_Work task:_
In the entries below, count each line where "prevenir" appears. Give the total and nothing more.

Stored items from a collection:
******************************

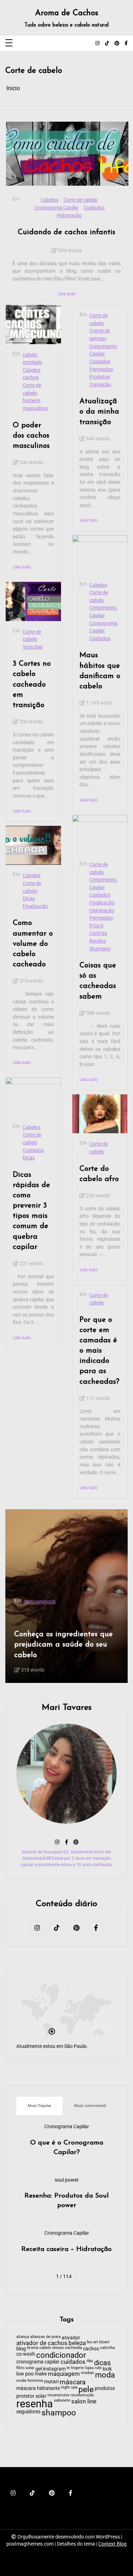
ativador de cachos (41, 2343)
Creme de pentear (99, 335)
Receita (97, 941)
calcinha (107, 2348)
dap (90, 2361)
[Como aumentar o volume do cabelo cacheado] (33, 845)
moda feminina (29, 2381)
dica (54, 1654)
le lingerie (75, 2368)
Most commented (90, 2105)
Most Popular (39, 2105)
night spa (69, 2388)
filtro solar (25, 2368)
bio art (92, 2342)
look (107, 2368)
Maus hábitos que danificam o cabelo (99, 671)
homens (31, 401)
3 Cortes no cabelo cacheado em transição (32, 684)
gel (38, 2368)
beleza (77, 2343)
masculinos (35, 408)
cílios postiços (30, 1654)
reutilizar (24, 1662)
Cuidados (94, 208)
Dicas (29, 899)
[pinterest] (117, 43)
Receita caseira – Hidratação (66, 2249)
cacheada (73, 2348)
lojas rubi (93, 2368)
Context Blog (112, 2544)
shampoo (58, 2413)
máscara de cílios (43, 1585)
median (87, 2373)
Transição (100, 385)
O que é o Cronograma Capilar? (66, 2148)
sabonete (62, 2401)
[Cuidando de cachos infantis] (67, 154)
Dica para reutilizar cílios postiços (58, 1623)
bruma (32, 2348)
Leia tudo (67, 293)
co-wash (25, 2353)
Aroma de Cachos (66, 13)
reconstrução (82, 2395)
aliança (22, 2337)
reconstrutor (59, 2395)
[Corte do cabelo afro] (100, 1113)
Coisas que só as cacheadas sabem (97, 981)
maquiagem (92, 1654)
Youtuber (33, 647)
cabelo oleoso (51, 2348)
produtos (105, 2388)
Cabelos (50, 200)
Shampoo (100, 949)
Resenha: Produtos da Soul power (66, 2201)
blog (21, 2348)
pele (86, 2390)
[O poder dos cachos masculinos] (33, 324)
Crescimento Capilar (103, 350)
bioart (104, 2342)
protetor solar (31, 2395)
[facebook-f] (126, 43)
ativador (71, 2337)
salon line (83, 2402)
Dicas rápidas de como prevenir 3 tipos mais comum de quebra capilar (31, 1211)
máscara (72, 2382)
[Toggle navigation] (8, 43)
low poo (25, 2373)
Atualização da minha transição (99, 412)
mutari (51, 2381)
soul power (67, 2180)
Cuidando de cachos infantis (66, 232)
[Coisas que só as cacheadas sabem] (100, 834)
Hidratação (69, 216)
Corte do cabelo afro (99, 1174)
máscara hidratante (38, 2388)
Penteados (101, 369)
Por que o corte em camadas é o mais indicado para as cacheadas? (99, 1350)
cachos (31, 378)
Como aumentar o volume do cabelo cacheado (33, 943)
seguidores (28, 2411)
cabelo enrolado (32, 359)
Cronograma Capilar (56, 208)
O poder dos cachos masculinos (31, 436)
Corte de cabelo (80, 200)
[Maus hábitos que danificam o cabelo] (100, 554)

******************************

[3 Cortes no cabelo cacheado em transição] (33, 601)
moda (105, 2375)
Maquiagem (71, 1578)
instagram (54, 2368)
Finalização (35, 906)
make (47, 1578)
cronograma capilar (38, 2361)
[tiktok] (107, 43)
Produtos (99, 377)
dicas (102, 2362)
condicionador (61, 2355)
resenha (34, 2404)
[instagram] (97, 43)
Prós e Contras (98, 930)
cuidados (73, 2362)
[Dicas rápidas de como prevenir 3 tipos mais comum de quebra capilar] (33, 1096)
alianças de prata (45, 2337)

******************************

_Result:_
2